Security Startups Become Hot Acquisiton Targets

Security Startups Become Hot Acquisiton Targets


Security startups have become hot acquisition targets for bigger companies that are trying to protect themselves or their customers from an endless stream of cyberattacks, according to Bob Ackerman, the founder of Allegis Capital in San Francisco.

Ackerman cites 16 acquisitions in the last 100 days with a total value of more than $10 billion, although two of those deals -- Intel's $7.7 billion acquisition of the anti-virus vendor McAfee in August, and HP's $1.5 billion acquisition of ArcSight, which protects against company-wide digital threats like intellectual property theft, in September - account for over 90 percent of that value.

Still, the need for good security technology is pressing. Intel disclosed in its annual report in February that its IT systems were regularly attacked, that Intel didn't always know about the attacks, and that sometimes, intruders were able to gain access.

Intel spokesman Chuck Mulloy said then that Intel disclosed the attacks because Google had disclosed attacks on its systems (which Google blamed on China). Intel has now elevated security to a top priority for all of its products, alongside connectivity and energy-efficient performance.

"Today's security approach does not fully address the billions of new Internet-ready devices connecting, including mobile and wireless devices, TVs, cars, medical devices and ATM machines as well as the accompanying surge in cyber threats," Intel said in a statement announcing the McAfee deal. "Providing protection to a diverse online world requires a fundamentally new approach involving software, hardware and services."

Other security companies that have been acquired recently include Arbor Networks, Arcot, BigFix, Enable Software, Narus, SMobile Systems, Sunbelt Software, tenCube and TriCipher.

The technologies offered by these companies are all over the map, Ackerman says, because "nobody's designed the solution to the problem.

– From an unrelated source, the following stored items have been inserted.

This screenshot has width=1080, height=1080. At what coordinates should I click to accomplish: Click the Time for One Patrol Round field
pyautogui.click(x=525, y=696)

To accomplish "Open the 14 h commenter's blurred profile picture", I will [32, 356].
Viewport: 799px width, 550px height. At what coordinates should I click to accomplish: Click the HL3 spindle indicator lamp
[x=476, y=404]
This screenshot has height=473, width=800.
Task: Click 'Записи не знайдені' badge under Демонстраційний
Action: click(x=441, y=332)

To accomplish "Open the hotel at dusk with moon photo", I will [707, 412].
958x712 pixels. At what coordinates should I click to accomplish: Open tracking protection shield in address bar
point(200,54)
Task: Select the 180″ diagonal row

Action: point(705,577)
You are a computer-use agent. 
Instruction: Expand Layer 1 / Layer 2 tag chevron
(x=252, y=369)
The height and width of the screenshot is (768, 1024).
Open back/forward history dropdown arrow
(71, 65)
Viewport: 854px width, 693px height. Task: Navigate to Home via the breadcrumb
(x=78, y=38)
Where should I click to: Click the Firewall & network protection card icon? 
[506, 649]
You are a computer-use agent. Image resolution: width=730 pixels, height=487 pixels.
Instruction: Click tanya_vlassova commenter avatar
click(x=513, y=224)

It's a compendium of problems…Security will be pervasive at every level, in every component of the IT stack and data stack.

It's early days now - there are point solutions to point problems - but over time they'll be integrated, and there will be multilayered defenses…," he says. "Everything will be redesigned with IT security as a core parameter."

Sometimes a security company is so valuable that the buyer will take both the technology and all of the employees. That happened with Ironport, an e-mail security company backed by Allegis, and ScanSafe, a Web security company backed by ScaleVP. Both companies were acquired by Cisco.

"We have 150 people and everyone is staying, which is very unusual," ScanSafe co-founder and president Roy Tuvey said at the time. "But one of the major drivers of the acquisition is the people. We've built a reputation for cloud-based security services, and our (and Cisco's) joint vision will enable additional security apps in the cloud. We have the people and the expertise."

Venture investing in security companies has actually dropped for the last couple of years, according to data from Thomson Reuters, although that may reflect the number of me-too companies that were created and funded during the dot-com boom.

But Ackerman says technical innovation and opportunities for IT people who know security will only grow.

In August, meanwhile, Gartner said that revenue for software security companies would jump over 11 percent this year to $16.5 billion, despite the economic downturn, because IT security has become such a serious problem and because security products are maturing.

Security is also expected to be one of the fastest growing areas of enterprise software for the next few years, according to principal analyst Ruggero Contu.